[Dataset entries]
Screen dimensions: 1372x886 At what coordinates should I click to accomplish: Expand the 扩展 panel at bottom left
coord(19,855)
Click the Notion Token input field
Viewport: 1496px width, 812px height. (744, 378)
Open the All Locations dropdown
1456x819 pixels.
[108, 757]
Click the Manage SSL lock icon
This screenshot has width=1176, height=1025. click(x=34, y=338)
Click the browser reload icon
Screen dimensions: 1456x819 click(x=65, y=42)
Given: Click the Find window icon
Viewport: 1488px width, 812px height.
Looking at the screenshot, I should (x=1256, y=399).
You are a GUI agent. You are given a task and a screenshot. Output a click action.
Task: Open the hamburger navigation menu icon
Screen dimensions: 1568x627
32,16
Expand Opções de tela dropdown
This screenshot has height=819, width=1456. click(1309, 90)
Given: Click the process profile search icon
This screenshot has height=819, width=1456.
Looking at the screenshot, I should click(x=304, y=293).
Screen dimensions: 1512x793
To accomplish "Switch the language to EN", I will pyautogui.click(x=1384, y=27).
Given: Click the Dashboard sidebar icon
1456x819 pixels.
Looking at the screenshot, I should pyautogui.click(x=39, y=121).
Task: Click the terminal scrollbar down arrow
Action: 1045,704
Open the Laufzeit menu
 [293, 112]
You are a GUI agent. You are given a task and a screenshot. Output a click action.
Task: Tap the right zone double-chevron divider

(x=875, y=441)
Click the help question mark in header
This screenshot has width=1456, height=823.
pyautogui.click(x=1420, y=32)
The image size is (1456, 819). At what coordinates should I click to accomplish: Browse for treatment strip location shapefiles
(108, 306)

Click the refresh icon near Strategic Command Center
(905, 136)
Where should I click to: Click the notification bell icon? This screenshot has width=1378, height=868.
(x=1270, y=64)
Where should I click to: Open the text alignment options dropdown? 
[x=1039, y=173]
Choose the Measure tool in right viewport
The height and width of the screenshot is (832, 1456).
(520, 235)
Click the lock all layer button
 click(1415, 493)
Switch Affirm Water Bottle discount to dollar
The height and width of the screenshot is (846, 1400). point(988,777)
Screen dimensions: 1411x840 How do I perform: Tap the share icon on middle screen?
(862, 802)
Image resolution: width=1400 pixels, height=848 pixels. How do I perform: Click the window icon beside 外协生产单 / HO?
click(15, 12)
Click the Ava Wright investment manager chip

:: THE TASK ::
The data above, all of it, needs to be output exactly as written.

:: RESPONSE TO THIS TASK ::
Screen dimensions: 1372x886 At what coordinates should I click to accomplish: Expand the 扩展 panel at bottom left
coord(19,855)
Click the Notion Token input field
Viewport: 1496px width, 812px height. (744, 378)
Open the All Locations dropdown
1456x819 pixels.
[108, 757]
Click the Manage SSL lock icon
This screenshot has width=1176, height=1025. click(x=34, y=338)
Click the browser reload icon
Screen dimensions: 1456x819 click(x=65, y=42)
Given: Click the Find window icon
Viewport: 1488px width, 812px height.
Looking at the screenshot, I should (x=1256, y=399).
You are a GUI agent. You are given a task and a screenshot. Output a click action.
Task: Open the hamburger navigation menu icon
Screen dimensions: 1568x627
32,16
Expand Opções de tela dropdown
This screenshot has height=819, width=1456. click(1309, 90)
Given: Click the process profile search icon
This screenshot has height=819, width=1456.
Looking at the screenshot, I should click(x=304, y=293).
Screen dimensions: 1512x793
To accomplish "Switch the language to EN", I will pyautogui.click(x=1384, y=27).
Given: Click the Dashboard sidebar icon
1456x819 pixels.
Looking at the screenshot, I should pyautogui.click(x=39, y=121).
Task: Click the terminal scrollbar down arrow
Action: 1045,704
Open the Laufzeit menu
 [293, 112]
You are a GUI agent. You are given a task and a screenshot. Output a click action.
Task: Tap the right zone double-chevron divider

(x=875, y=441)
Click the help question mark in header
This screenshot has width=1456, height=823.
pyautogui.click(x=1420, y=32)
The image size is (1456, 819). At what coordinates should I click to accomplish: Browse for treatment strip location shapefiles
(108, 306)

Click the refresh icon near Strategic Command Center
(905, 136)
Where should I click to: Click the notification bell icon? This screenshot has width=1378, height=868.
(x=1270, y=64)
Where should I click to: Open the text alignment options dropdown? 
[x=1039, y=173]
Choose the Measure tool in right viewport
The height and width of the screenshot is (832, 1456).
(520, 235)
Click the lock all layer button
 click(1415, 493)
Switch Affirm Water Bottle discount to dollar
The height and width of the screenshot is (846, 1400). point(988,777)
Screen dimensions: 1411x840 How do I perform: Tap the share icon on middle screen?
(862, 802)
Image resolution: width=1400 pixels, height=848 pixels. How do I perform: Click the window icon beside 外协生产单 / HO?
click(15, 12)
Click the Ava Wright investment manager chip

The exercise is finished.